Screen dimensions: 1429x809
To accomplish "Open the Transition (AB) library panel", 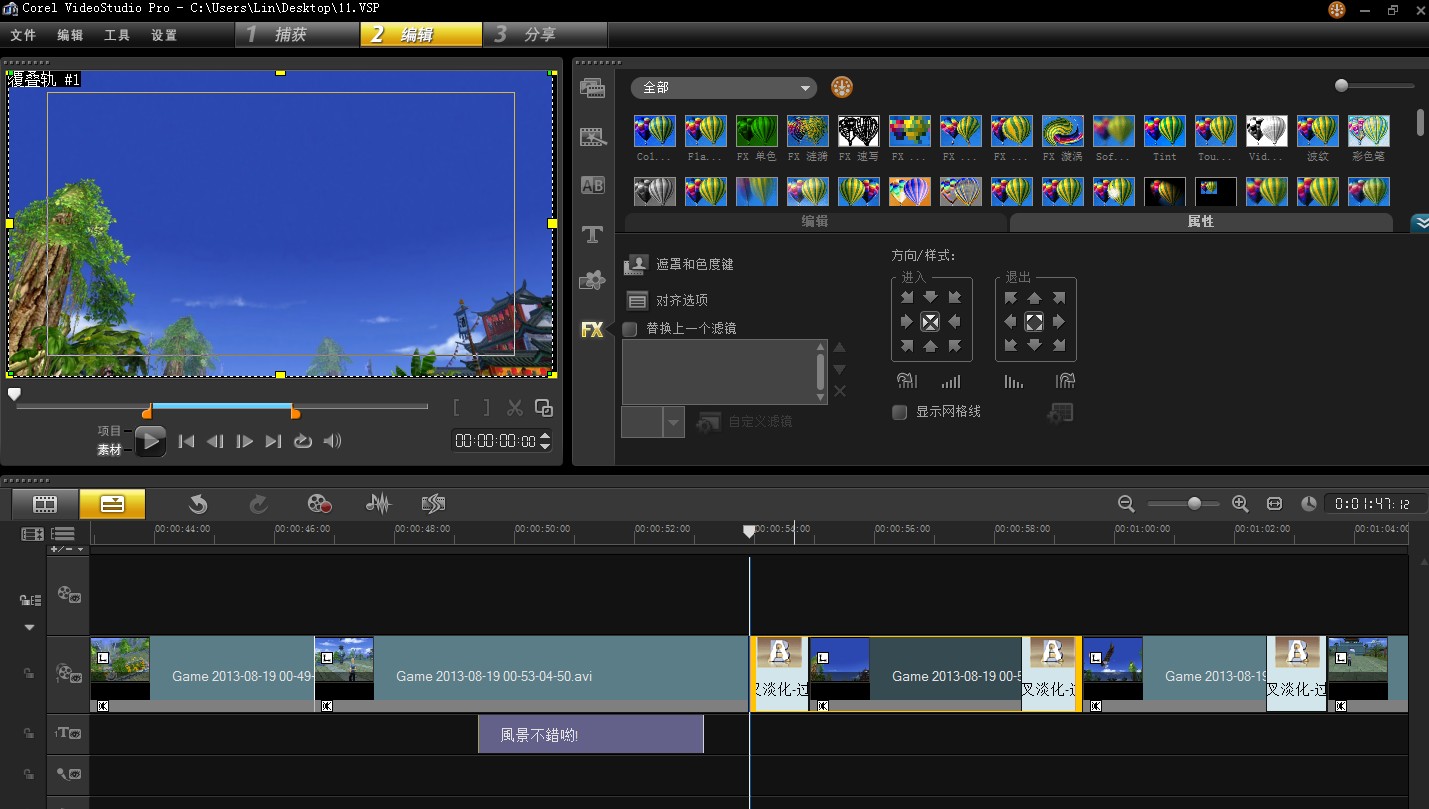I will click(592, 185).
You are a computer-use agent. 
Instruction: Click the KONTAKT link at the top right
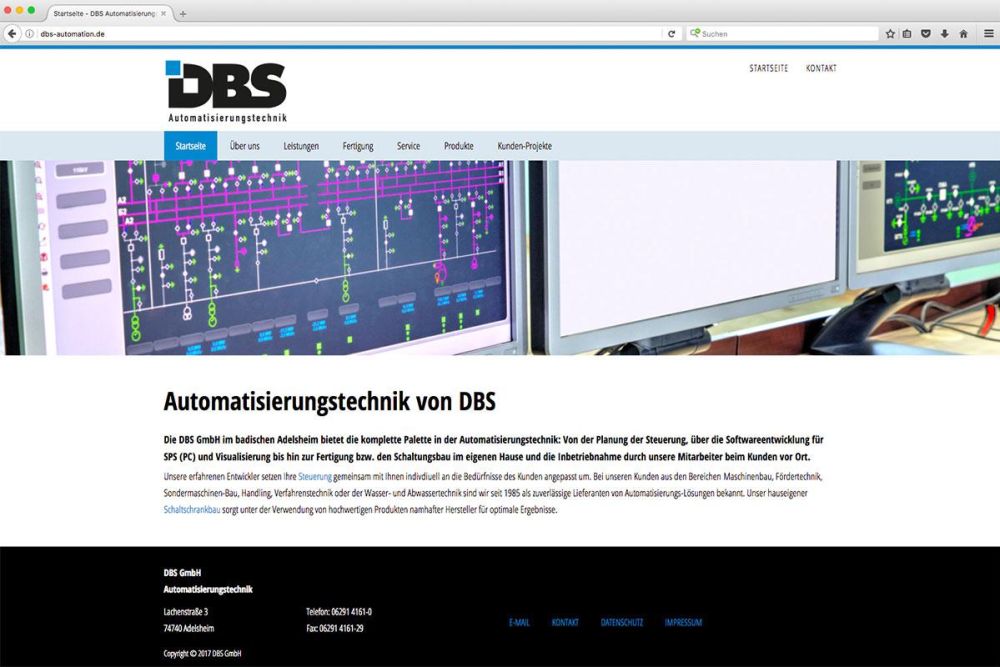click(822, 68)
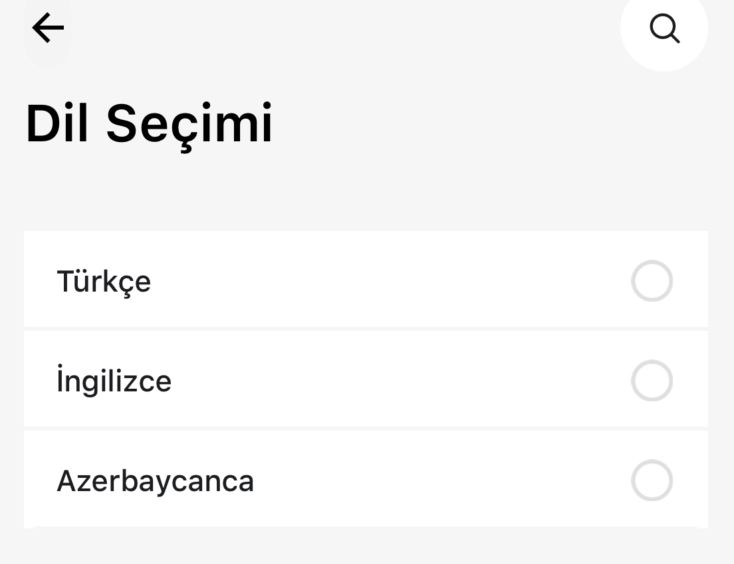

» **Task objective**: Everything from the line containing "Instruction: Click the" through the last line of the entries must be repeated verbatim, except pictures.

» **Output of the task**:
Instruction: Click the KONTAKT link at the top right
click(822, 68)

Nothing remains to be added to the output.